---- EXTRAIT FOURNI
Je ne crois pas qu’on soit fondé à faire valoir les avantages de l’unification de la rente, ni à compter beaucoup sur cette unification pour lui donner une grande élasticité et lui permettre de prendre un nouvel essor. Avant 1848, malgré la menace d’une conversion plus ou moins prochaine à laquelle la chambre des députés se montrait favorable, le 5 pour 100 avait dépassé 123 fr. et le 3 pour 100 85 fr. Il n’y a pas si longtemps de cela qu’on l’ait déjà oublié ; mais il y avait pour l’élévation des cours des raisons qui n’existent plus aujourd’hui. L’une des causes de la dépression actuelle de la rente, c’est la concurrence d’autres valeurs excellentes, surtout des obligations de chemins de fer. Ces obligations, au taux actuel, rapportent un intérêt plus élevé et offrent une sécurité égale, sinon supérieure, puisque à la garantie de l’état elles joignent une hypothèque.
--------
---- EXTRAITS DES DONNÉES
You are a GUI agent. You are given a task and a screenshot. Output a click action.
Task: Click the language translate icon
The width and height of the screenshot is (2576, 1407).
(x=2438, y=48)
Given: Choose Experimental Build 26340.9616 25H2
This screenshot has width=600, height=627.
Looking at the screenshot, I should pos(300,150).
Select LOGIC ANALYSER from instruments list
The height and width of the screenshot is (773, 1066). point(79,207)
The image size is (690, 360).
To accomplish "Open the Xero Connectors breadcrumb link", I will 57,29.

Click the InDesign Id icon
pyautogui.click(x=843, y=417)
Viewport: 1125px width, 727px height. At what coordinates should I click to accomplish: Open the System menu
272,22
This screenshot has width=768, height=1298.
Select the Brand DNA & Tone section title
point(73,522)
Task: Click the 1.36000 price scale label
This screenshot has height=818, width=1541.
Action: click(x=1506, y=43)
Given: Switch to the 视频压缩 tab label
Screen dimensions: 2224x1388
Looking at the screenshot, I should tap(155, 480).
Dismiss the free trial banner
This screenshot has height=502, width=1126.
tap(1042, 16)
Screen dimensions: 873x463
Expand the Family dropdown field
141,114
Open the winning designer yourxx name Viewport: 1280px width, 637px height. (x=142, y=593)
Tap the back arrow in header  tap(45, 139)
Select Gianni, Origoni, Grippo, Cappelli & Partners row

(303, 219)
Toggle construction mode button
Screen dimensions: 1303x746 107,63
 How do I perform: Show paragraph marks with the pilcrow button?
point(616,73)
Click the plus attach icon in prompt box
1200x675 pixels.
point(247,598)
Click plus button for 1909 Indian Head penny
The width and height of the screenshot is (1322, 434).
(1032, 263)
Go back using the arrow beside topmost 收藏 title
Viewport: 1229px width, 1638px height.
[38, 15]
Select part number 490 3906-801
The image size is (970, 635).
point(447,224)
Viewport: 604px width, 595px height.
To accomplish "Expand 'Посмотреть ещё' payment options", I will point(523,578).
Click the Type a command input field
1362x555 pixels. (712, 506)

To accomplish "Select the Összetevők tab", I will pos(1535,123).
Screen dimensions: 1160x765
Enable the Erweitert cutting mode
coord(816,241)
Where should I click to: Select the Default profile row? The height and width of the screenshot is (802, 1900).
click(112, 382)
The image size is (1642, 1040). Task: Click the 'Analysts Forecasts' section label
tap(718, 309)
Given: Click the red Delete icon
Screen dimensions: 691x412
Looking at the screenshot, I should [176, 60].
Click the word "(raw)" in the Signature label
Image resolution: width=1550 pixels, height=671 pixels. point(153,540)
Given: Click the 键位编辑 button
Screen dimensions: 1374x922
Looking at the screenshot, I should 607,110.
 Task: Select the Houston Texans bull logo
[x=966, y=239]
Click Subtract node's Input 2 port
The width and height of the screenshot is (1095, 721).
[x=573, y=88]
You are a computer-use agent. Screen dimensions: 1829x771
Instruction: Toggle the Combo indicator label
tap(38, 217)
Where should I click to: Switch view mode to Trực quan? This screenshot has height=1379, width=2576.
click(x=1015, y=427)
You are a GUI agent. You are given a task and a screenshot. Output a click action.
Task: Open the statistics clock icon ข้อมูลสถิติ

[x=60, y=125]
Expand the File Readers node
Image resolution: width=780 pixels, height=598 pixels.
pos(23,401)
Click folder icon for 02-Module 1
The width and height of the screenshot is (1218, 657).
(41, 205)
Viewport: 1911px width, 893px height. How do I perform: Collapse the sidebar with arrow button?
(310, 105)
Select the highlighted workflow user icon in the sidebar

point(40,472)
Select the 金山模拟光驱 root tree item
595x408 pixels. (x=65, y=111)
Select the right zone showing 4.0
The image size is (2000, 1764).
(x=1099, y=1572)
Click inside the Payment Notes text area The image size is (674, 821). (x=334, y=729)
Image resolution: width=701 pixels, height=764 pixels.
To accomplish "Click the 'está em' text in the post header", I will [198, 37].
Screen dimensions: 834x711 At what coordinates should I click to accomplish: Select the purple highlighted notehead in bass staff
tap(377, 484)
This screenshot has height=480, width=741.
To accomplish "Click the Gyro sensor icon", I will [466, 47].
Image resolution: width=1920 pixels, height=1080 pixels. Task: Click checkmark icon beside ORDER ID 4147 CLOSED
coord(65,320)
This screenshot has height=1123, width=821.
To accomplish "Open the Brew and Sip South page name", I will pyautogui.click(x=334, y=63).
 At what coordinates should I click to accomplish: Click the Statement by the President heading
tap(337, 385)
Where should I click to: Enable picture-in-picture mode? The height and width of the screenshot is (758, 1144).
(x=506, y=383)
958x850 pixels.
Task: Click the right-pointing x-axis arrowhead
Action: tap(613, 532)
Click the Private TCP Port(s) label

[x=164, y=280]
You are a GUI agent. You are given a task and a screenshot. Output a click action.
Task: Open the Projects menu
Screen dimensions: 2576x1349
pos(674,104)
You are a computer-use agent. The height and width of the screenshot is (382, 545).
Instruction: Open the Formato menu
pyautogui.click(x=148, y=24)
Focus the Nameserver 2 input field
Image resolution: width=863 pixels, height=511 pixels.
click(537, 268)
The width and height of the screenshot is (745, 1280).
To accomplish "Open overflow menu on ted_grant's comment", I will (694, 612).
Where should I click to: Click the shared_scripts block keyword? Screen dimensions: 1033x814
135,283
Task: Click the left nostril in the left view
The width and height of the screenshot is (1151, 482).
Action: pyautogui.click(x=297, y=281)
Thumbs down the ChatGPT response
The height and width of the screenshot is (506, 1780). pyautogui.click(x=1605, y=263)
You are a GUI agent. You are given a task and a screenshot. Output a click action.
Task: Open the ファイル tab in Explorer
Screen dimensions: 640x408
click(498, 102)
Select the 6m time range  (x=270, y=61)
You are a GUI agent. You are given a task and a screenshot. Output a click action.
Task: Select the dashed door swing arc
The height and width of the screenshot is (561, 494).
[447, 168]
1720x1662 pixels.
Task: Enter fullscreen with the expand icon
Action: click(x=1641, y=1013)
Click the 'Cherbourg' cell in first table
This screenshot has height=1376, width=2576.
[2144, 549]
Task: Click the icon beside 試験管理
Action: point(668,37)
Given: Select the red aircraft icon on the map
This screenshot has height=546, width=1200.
--------
Réécrivez sous forme de liste le paragraphe de l'extrait fourni qui commence par « Je ne crois pas qu’on soit fondé », en gardant ses faits principaux.

RÉPONSE RÉDIGÉE =
- L'unification de la rente ne justifie pas qu'on en vante les avantages, et on ne peut guère compter sur elle pour donner à la rente de l'élasticité ou un nouvel essor.
- Avant 1848, le 5 pour 100 avait dépassé 123 fr. et le 3 pour 100 85 fr. La chambre des députés se montrait pourtant favorable à une conversion.
- Les raisons qui soutenaient alors ces cours élevés n'existent plus.
- La dépression actuelle de la rente vient notamment de la concurrence d'autres valeurs excellentes, surtout des obligations de chemins de fer.
- Au taux actuel, ces obligations rapportent un intérêt plus élevé. Leur sécurité est égale, sinon supérieure, car elles ajoutent une hypothèque à la garantie de l'État.